Solidarity Economy

The solidarity economy or social economy is an approach to the development of productive activities based on the common good. Likewise, it seeks equity and balance with the environment.

The solidarity economy follows principles such as autonomy, equality, corporate social responsibility , transparency and community life.

This type of approach is observed, for example, in cooperatives . These organizations offer each of its members the same powers and obligations.

Characteristics of the solidarity economy

Among the characteristics of the solidarity economy or social economy are:

  • It has several definitions, but the majority converges on certain key aspects, such as the prioritization of collective well-being over the generation of wealth.
  • It is an approach that opposes the capitalist economy, stating that it produces inequality and affects the environment.
  • The solidarity economy does not imply or require the elimination of capitalism, but can be applied in certain areas, for example, within an institution that develops cultural activities in urban areas with high poverty rates.
  • One of the principles is self-management, which means that the organization or company is managed by the producers themselves. This happens, for example, when many small agricultural entrepreneurs form an association. In this way, they seek to generate economies of scaleand negotiate with their customers by offering a greater sales volume.
  • Another of the pillars is sustainability, so an organization based on the solidarity economy seeks to use production methods that affect the environment as little as possible. For example, change the use of plastic bags for those that are made of paper.
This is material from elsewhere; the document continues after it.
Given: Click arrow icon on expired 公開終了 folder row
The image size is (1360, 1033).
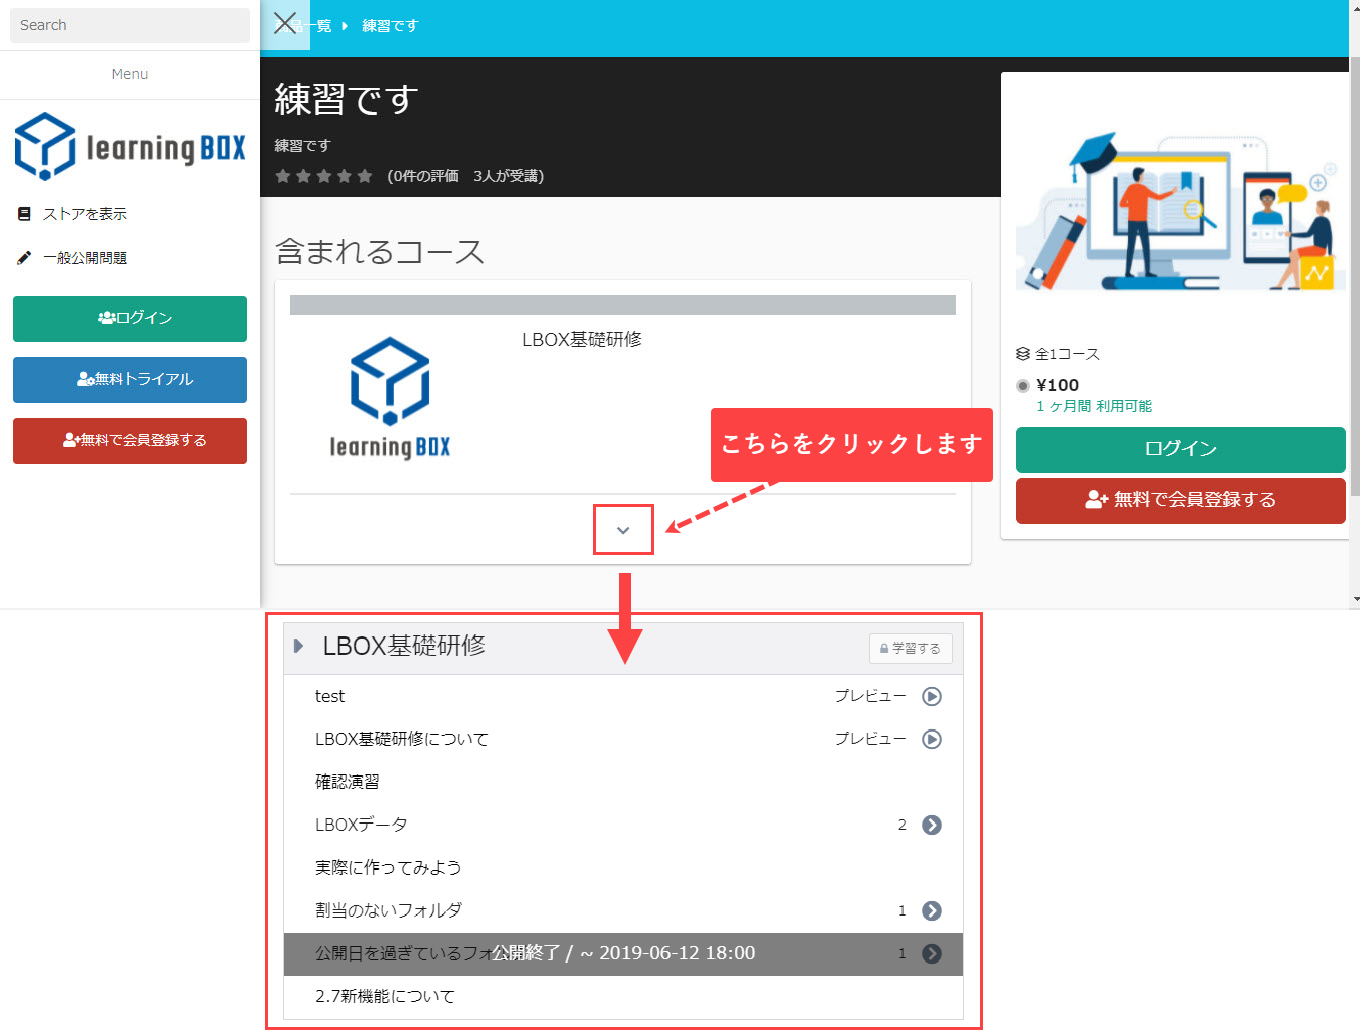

Solidarity Economy Companies

Social economy companies manage their business based on principles such as equity and social responsibility and with the ecosystem. That is, they do not point only to a lucrative end. They can be constituted in different types of entities such as the following:

  • Cooperatives:  Institutions that manage a jointly owned business. The idea is that all partners share the same rights and obligations, so that the vote of each shareholder has the same value. Another characteristic of cooperatives is that their government is horizontal, that is, all members are equal. There is no vertical deal between management or leadership and the rest of the entity.
  • Employee funds:Associations formed by dependent workers of the same public or private company. They are constituted with the objective of offering services to their members, receiving savings and granting credits . Its surpluses are destined to social activities.
  • Mutual:Nonprofit organizations. The partners make an economic contribution and as compensation they access preventive and training programs. Likewise, mutuals provide benefits, subsidies or pensions for those workers who suffer, for example, a work accident.
  • Non-governmental organizations: Institutions that develop projects to generate positive changes in a society or ecosystem. Thus, goals are proposed such as lowering the rate of child malnutrition. They have no lucrative purposes.